Your copy should begin at the line containing "Nos solutions RH (86, 2175)" and end at the last line of the records below, matching each line exactly and leaving out pictures.

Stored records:

★ ★ ★ ★ ★

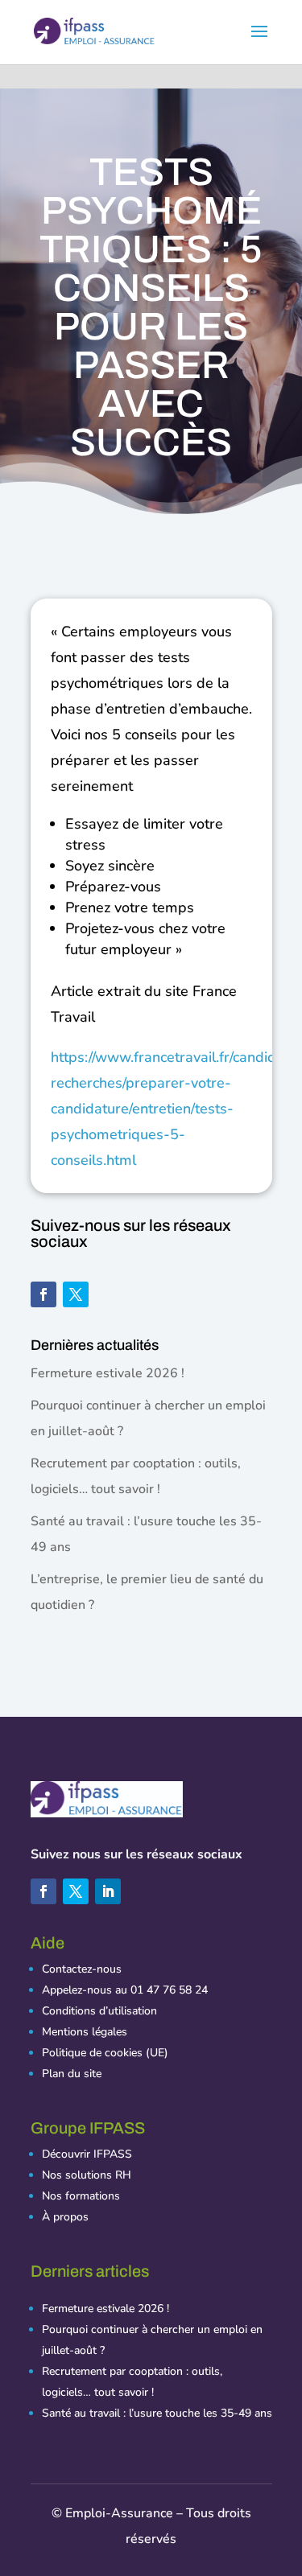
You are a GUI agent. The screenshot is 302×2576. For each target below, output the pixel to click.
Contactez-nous (82, 1969)
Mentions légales (84, 2031)
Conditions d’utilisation (99, 2010)
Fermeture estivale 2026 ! (107, 1373)
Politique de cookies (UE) (105, 2052)
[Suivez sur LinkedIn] (108, 1891)
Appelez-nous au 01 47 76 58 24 (125, 1990)
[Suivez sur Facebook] (43, 1294)
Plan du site (71, 2073)
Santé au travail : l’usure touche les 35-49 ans (157, 2413)
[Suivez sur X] (76, 1294)
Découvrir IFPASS (87, 2154)
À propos (65, 2216)
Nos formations (81, 2196)
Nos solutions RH (86, 2175)
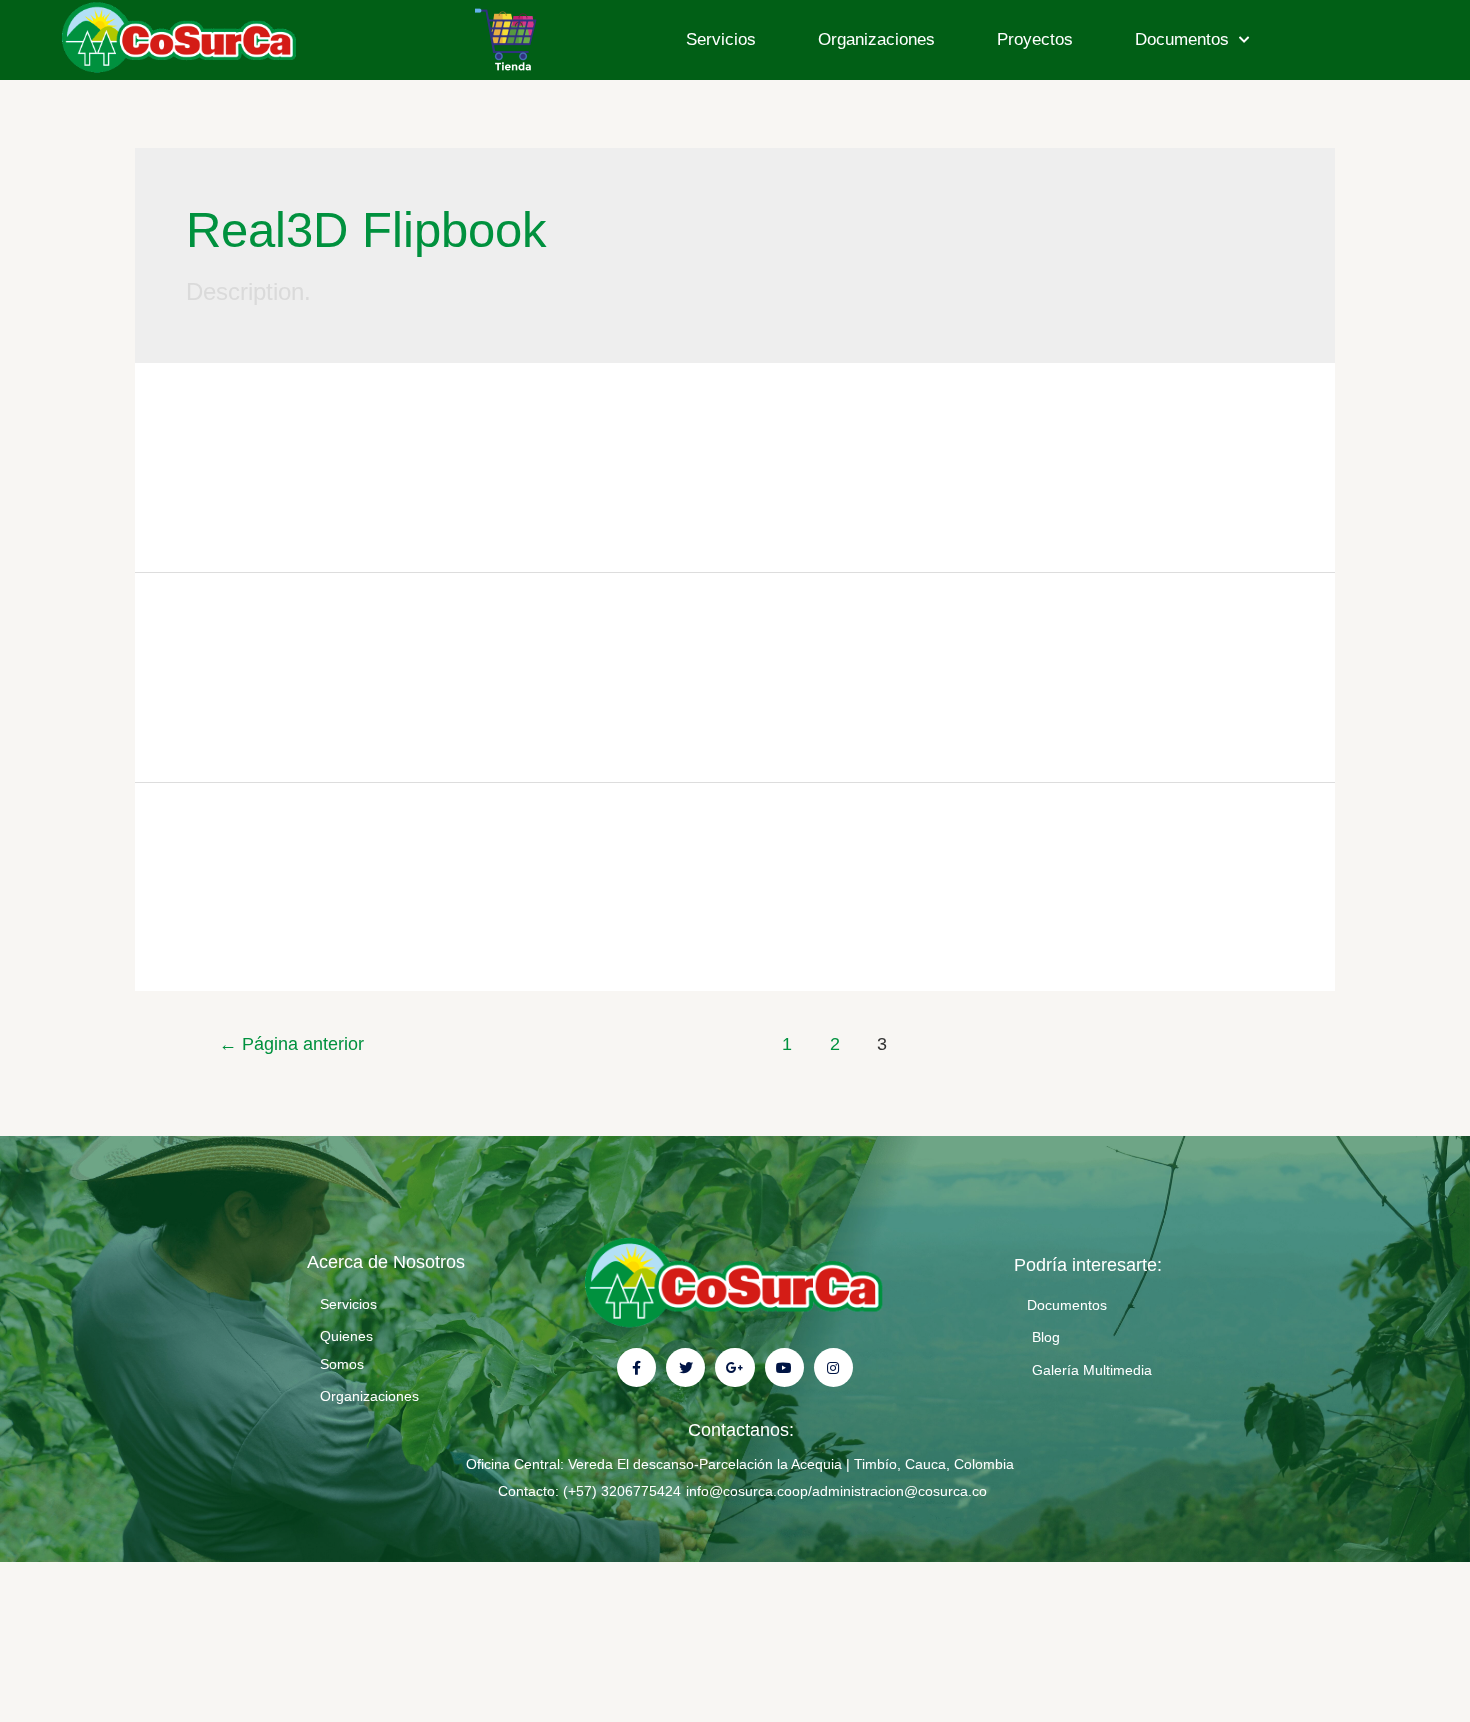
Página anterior (291, 1044)
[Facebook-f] (636, 1367)
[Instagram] (833, 1367)
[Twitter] (685, 1367)
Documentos (1182, 39)
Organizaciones (876, 39)
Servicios (721, 39)
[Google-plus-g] (734, 1367)
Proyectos (1035, 39)
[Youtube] (784, 1367)
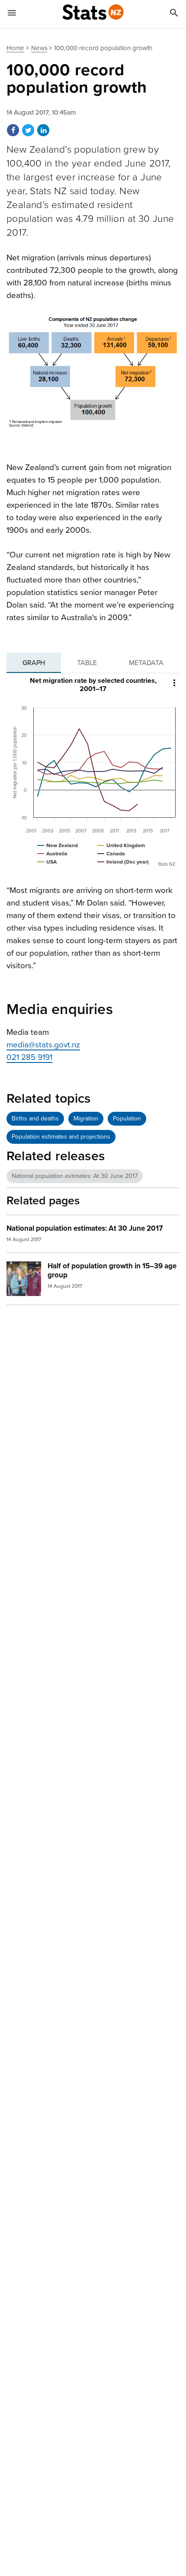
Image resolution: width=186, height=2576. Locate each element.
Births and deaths (35, 1118)
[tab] (33, 663)
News (39, 48)
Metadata (146, 663)
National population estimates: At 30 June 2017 (75, 1176)
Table (87, 663)
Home (15, 48)
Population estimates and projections (61, 1136)
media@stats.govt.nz (43, 1045)
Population (127, 1118)
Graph (33, 663)
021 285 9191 (29, 1057)
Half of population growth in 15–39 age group (112, 1270)
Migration (86, 1118)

★ ★ ★ ★ ★

Solution to this exercise:
Nos solutions RH (86, 2175)
Página anterior (291, 1044)
[Facebook-f] (636, 1367)
[Instagram] (833, 1367)
[Twitter] (685, 1367)
Documentos (1182, 39)
Organizaciones (876, 39)
Servicios (721, 39)
[Google-plus-g] (734, 1367)
Proyectos (1035, 39)
[Youtube] (784, 1367)
Image resolution: width=186, height=2576. Locate each element.
Births and deaths (35, 1118)
[tab] (33, 663)
News (39, 48)
Metadata (146, 663)
National population estimates: At 30 June 2017 (75, 1176)
Table (87, 663)
Home (15, 48)
Population estimates and projections (61, 1136)
media@stats.govt.nz (43, 1045)
Population (127, 1118)
Graph (33, 663)
021 285 9191 (29, 1057)
Half of population growth in 15–39 age group (112, 1270)
Migration (86, 1118)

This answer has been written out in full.